╭─ DATA FOR PROCESSING

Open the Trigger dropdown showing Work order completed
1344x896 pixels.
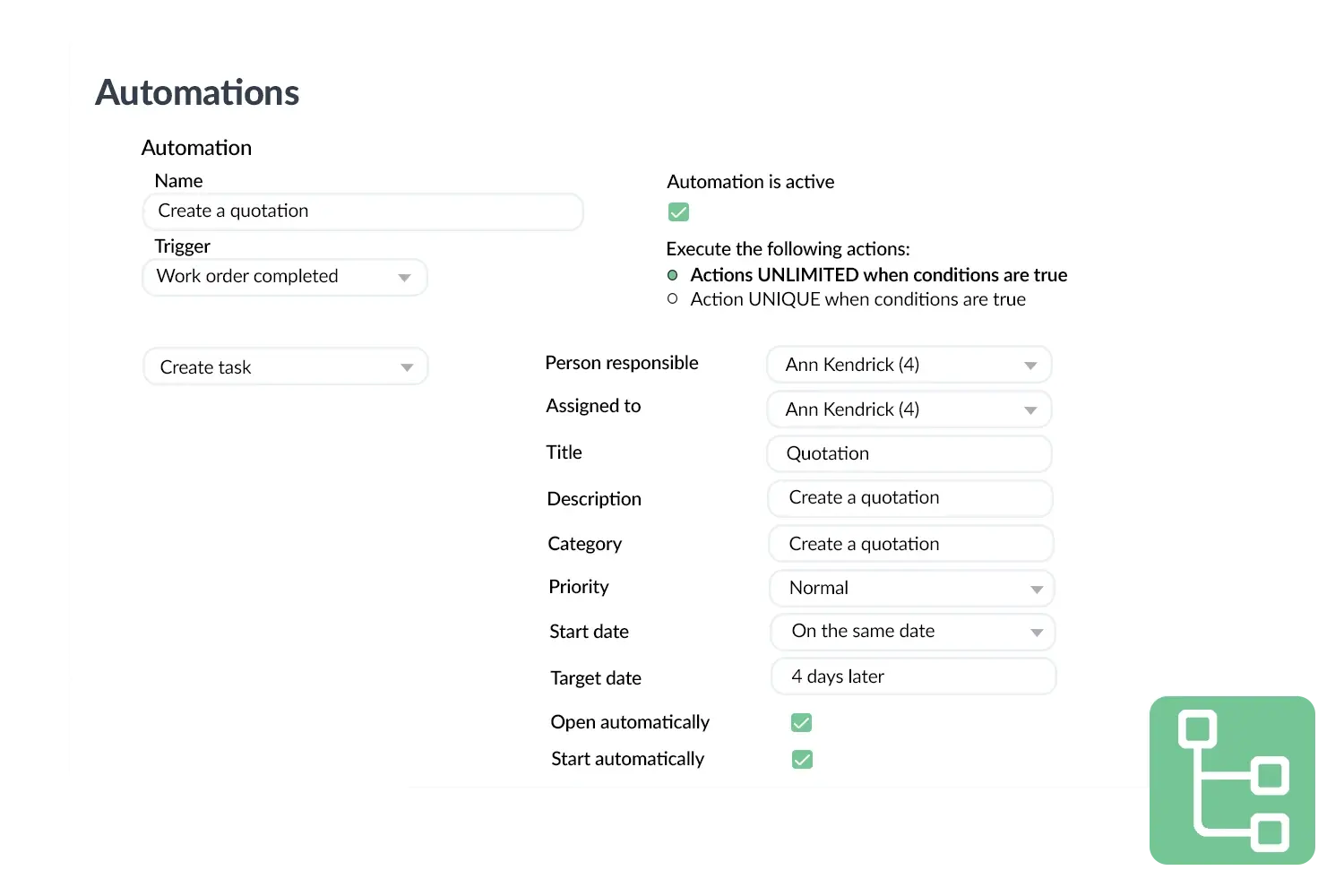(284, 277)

╰─
╭─ DATA FOR PROCESSING

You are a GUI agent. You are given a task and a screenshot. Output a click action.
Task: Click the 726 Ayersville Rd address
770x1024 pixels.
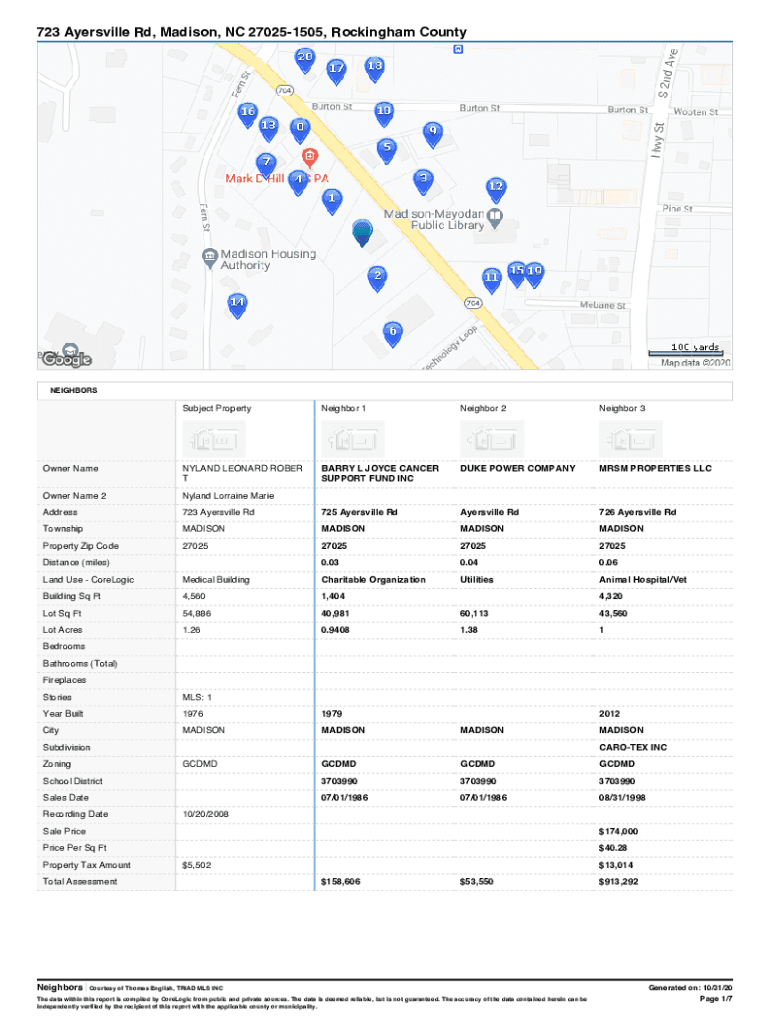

╰─

• _WHAT NEEDS TO BE DONE_:
Switch "click action" to "tap action" and give back everything from the line containing "You are a GUI" down to the line containing "770x1024 pixels.", leaving all else unchanged.

• _REPLY TO THE EXERCISE_:
You are a GUI agent. You are given a task and a screenshot. Output a tap action.
Task: Click the 726 Ayersville Rd address
770x1024 pixels.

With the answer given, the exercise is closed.